Closed daveyarwood closed 7 years ago

daveyarwood commented 7 years ago

I noticed this issue when solving the "Raindrops" problem (similar to the classic FizzBuzz) on http://exercism.io.

I had previously solved the same problem in Ruby using each_with_object("") to iterate through the rules and build up a string of the applicable sounds. So, I tried to reuse the same code in Crystal and I found that each_with_object appears to behave differently.

Here is my code:

class Raindrops
  RULES = [
    {3, "Pling"},
    {5, "Plang"},
    {7, "Plong"}
  ]

  def Raindrops.drops(drop)
    sounds = RULES.each_with_object "" do |(n, sound), result|
      drop % n == 0 ? result + sound : result
    end

    sounds.empty? ? drop.to_s : sounds
  end
end

# Raindrops.drops(35) => ""

This code compiles, but it appears that the result is not being accumulated, and the block returns "".
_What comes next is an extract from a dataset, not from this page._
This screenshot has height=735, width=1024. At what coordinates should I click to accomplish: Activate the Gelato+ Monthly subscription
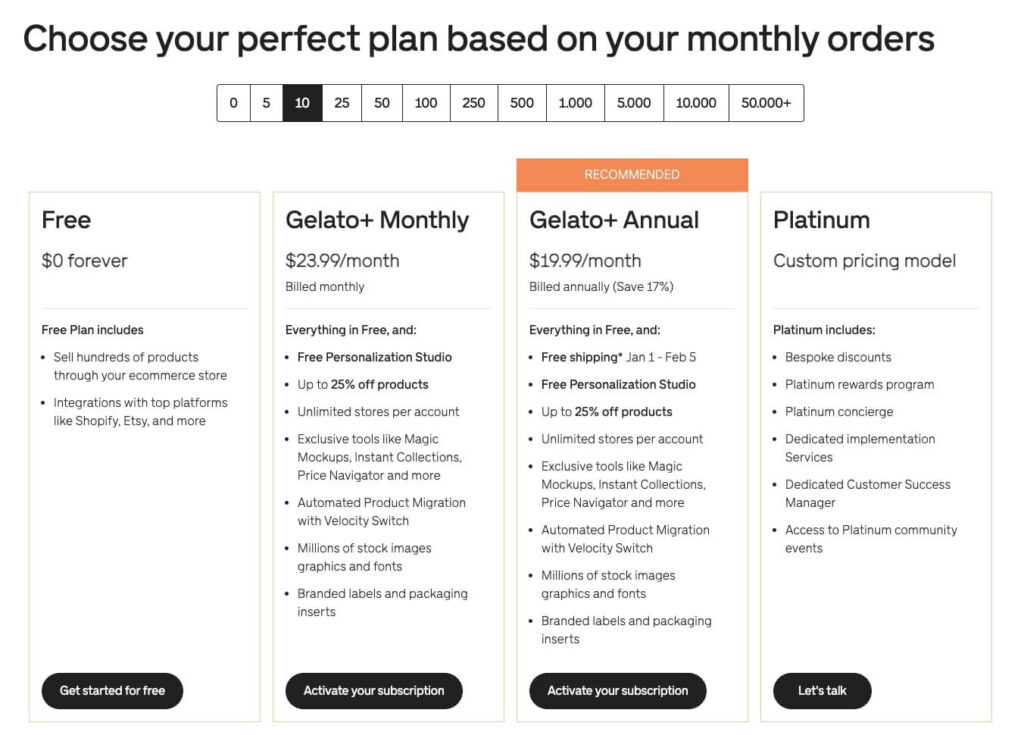click(x=373, y=691)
I was able to get it to work using reduce:

class Raindrops
  RULES = [
    {3, "Pling"},
    {5, "Plang"},
    {7, "Plong"}
  ]

  def Raindrops.drops(drop)
    sounds = RULES.reduce "" do |result, (n, sound)|
      drop % n == 0 ? result + sound : result
    end

    sounds.empty? ? drop.to_s : sounds
  end
end

# Raindrops.drops(35) => "PlangPlong"

In Ruby, reduce and each_with_object both work for the example above. Could this be a bug in the implementation of each_with_object in Crystal?

$ crystal -v
Crystal 0.21.1 [3c6c75e] (2017-03-06) LLVM 3.5.0
Sija commented 7 years ago

Crystal behaves here in the same way as Ruby does.

# from Ruby `Enumerable#each_with_index` docs
# works as expected

evens = (1..10).each_with_object([] of Int32) { |i, a| a << i * 2 }
# => [2, 4, 6, 8, 10, 12, 14, 16, 18, 20]

Passed String as an initial value indeed gets returned at the end, because #each_with_index does not accumulate value, it just passes it as a reference. You could rewrite it to use String::Builder, like so:

class Raindrops
  RULES = [
    {3, "Pling"},
    {5, "Plang"},
    {7, "Plong"}
  ]

  def self.drops(drop)
    sounds = RULES.each_with_object(String::Builder.new) do |(n, sound), result|
      result << sound if drop % n == 0
    end
    sounds.empty? ? drop.to_s : sounds.to_s
  end
end

# Raindrops.drops(35) # => "PlangPlong"
refi64 commented 7 years ago

Hey, you're the guy who works on Alda, right?

daveyarwood commented 7 years ago

@kirbyfan64 yep, hello!

@Sija That makes sense. The String::Builder semantics are the piece I was missing. Thanks!